What is needed here is an exact repetition of the records below, beginning at the line that has "12 (294, 503)" and stopping after the line that has "ValleyVistaNews (219, 588)".

■ Available data

━━━━━━━━━━━━━━━━

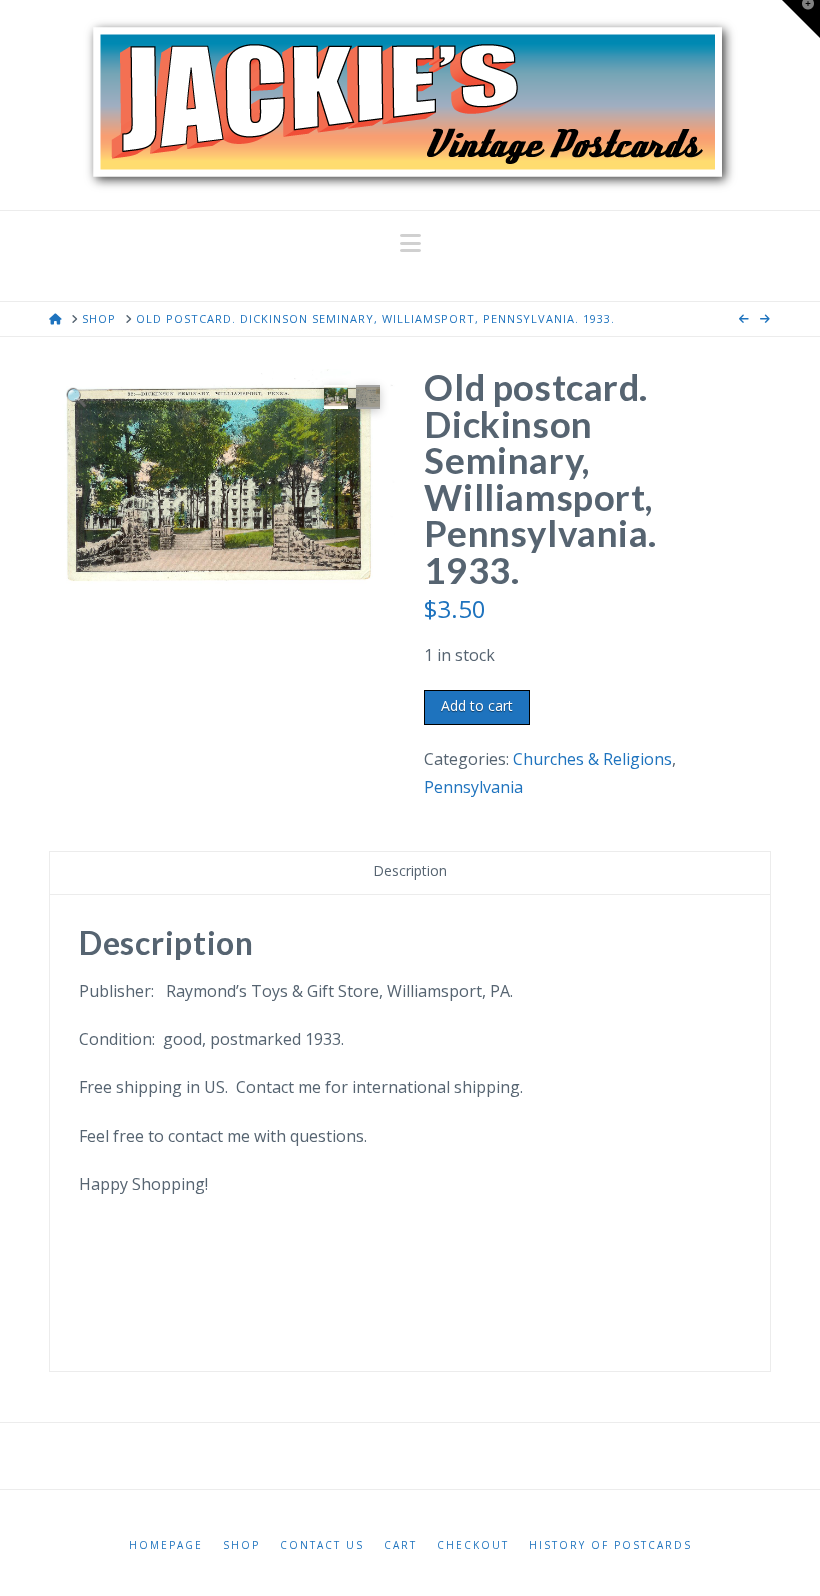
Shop (241, 1545)
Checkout (473, 1545)
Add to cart (477, 705)
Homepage (166, 1545)
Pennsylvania (473, 787)
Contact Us (322, 1545)
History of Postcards (610, 1545)
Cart (400, 1545)
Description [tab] (410, 870)
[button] (410, 243)
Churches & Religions (592, 759)
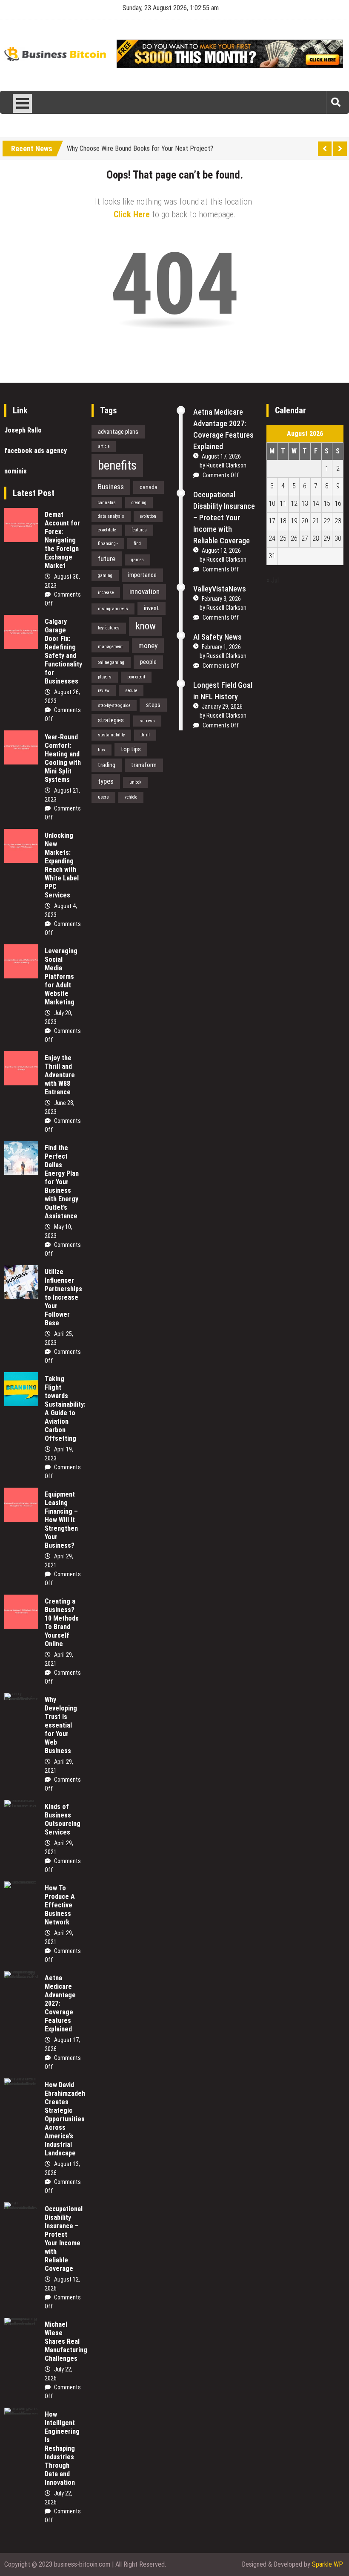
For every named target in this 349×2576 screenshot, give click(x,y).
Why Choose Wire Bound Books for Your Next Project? (140, 147)
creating (139, 502)
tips (101, 750)
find (137, 543)
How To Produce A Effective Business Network (60, 1905)
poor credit (136, 677)
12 (294, 503)
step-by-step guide (114, 705)
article (103, 446)
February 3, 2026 (221, 598)
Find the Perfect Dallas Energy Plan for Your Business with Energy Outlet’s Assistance (62, 1182)
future (106, 558)
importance (142, 574)
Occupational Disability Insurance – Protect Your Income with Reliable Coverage (64, 2239)
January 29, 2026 (222, 706)
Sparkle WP (327, 2564)
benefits (117, 465)
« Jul (272, 580)
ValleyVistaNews (219, 588)
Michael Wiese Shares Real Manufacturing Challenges (66, 2341)
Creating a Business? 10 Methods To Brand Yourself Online (62, 1622)
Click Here (132, 214)
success (147, 721)
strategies (111, 720)
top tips (131, 749)
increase (106, 592)
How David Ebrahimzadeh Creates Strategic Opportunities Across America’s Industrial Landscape (65, 2119)
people (148, 661)
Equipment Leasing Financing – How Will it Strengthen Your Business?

━━━━━━━━━━━━━━━━

■ Solution to the problem
12 (294, 503)
step-by-step guide (114, 705)
article (103, 446)
February 3, 2026 (221, 598)
Find the Perfect Dallas Energy Plan for Your Business with Energy Outlet’s Assistance (62, 1182)
future (106, 558)
importance (142, 574)
Occupational Disability Insurance – Protect Your Income with Reliable Coverage (64, 2239)
January 29, 2026 (222, 706)
Sparkle WP (327, 2564)
benefits (117, 465)
« Jul (272, 580)
ValleyVistaNews (219, 588)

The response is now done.